Le procès de Bo Xilai, haut responsable déchu du Parti communiste chinois s'ouvrira jeudi. Les accusations, sans être claires, évoquent des abus de pouvoir et de la corruption.
07 août 2015, 11:41
/ Màj. le 20 oct. 2015 à 10:39
La chute de Bo Xilai avait ébranlé tout un pays.

Le procès de Bo Xilai, ancien haut responsable du Parti communiste chinois (PCC), s'ouvrira ce jeudi, a indiqué dimanche l'agence officielle Chine Nouvelle. Une annonce qui intervient, alors que le haut responsable du Parti, Liu Tienan, fait l'objet d'une enquête.

Bo Xilai a été inculpé le mois dernier pour corruption et abus de pouvoir. Âgé de 64 ans, le chef du PCC pour la métropole de Chongqing avait été démis de ses fonctions en 2012.

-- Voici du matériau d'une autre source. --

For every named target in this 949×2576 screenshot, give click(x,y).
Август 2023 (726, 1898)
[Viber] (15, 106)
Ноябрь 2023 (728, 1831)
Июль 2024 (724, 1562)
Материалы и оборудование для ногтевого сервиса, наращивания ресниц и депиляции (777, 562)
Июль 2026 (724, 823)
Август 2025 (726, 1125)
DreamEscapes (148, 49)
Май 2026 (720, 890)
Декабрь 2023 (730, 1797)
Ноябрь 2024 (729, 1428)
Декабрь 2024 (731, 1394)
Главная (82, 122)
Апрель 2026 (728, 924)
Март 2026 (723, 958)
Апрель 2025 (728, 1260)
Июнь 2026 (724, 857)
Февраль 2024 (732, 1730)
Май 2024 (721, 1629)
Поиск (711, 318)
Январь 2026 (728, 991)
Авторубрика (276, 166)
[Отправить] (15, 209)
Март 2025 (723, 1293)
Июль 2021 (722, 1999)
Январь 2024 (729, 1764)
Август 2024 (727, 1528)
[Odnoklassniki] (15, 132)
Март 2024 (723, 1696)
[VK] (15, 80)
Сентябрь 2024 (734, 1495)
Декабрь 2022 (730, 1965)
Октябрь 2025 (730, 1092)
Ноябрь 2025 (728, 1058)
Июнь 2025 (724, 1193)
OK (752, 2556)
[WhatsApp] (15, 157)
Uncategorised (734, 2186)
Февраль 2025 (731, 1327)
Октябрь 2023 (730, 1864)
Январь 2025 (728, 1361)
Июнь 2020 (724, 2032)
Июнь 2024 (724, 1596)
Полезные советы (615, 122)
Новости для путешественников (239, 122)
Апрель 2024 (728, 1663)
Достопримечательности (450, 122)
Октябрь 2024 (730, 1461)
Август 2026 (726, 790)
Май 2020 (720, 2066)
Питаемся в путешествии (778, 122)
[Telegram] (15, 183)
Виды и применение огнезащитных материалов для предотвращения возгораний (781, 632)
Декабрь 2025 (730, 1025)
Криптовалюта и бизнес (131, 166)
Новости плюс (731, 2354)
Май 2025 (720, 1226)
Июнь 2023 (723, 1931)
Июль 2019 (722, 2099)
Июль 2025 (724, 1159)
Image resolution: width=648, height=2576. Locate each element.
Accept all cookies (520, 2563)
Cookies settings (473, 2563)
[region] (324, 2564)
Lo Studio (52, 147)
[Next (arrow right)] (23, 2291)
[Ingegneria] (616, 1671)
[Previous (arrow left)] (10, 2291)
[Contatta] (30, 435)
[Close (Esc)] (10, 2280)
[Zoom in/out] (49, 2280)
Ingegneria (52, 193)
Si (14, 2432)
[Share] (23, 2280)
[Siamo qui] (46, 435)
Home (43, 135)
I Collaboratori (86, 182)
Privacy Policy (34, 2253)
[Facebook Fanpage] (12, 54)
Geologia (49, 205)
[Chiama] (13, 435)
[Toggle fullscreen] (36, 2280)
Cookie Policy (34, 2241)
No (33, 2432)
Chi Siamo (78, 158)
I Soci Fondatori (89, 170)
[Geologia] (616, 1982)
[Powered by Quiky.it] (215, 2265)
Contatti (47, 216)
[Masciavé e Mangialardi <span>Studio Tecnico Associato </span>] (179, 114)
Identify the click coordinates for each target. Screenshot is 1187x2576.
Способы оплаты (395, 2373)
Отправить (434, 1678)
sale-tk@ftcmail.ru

Bo Xilai, dont la chute spectaculaire avait ébranlé tout le pays l'an dernier, "sera soumis à un procès public" devant la Cour intermédiaire de Jinan, dans la province du Shandong (est), a précisé Chine nouvelle, se référant à une information du tribunal.

Abus de pouvoir

Les autorités ont donné peu de détails sur les faits qui sont reprochés à Bo Xilaiâgé. Selon le magazine "Caijing", il est accusé d'avoir abusé de ses fonctions pour empêcher une enquête sur son épouse. Celle-ci a été condamnée pour le meurtre l'année précédente d'un homme d'affaires britannique, Neil Heywood.

Les accusations de corruption concernent des actes commis lorsque Bo Xilai était maire du port de Jalian, avant la prise de ses fonctions à Chongqing. Selon "Caijing" et le journal hong-kongais "South China Morning", il est accusé d'avoir reçu plus de 20 millions de yuans (3 millions de francs) de pots-de-vin, et détourné plus de 5 millions de yuans à son profit.

Avant sa chute, l'ancien cadre du PCC était considéré comme l'une des principales figures de la nouvelle génération de dirigeants. Il était apprécié pour ses discours et mesures populistes qui tranchaient avec la rhétorique prudente des courants qui dominent le parti.

M. Wang n'a pas été vu en public depuis des mois. Aux dernières nouvelles, il avait essayé en février 2012 de demander l'asile politique dans un consulat américain.

Enquête pour corruption

Dans la foulée de ce plus important scandale politique de Chine depuis des décennies, une autre affaire refait également surface. L'ex-directeur adjoint de la puissante agence de planification chinoise, expulsé des rangs du Parti communiste début août, fait l'objet d'une enquête judiciaire pour corruption, a indiqué Chine Nouvelle.

Membre de la direction de la Commission nationale pour la réforme et le développement (NDRC), qui approuve tous les grands projets industriels en Chine, Liu Tienan avait été limogé en mai. A l'instar de Bo Xilai, il est notamment accusé d'avoir reçu des pots-de-vin.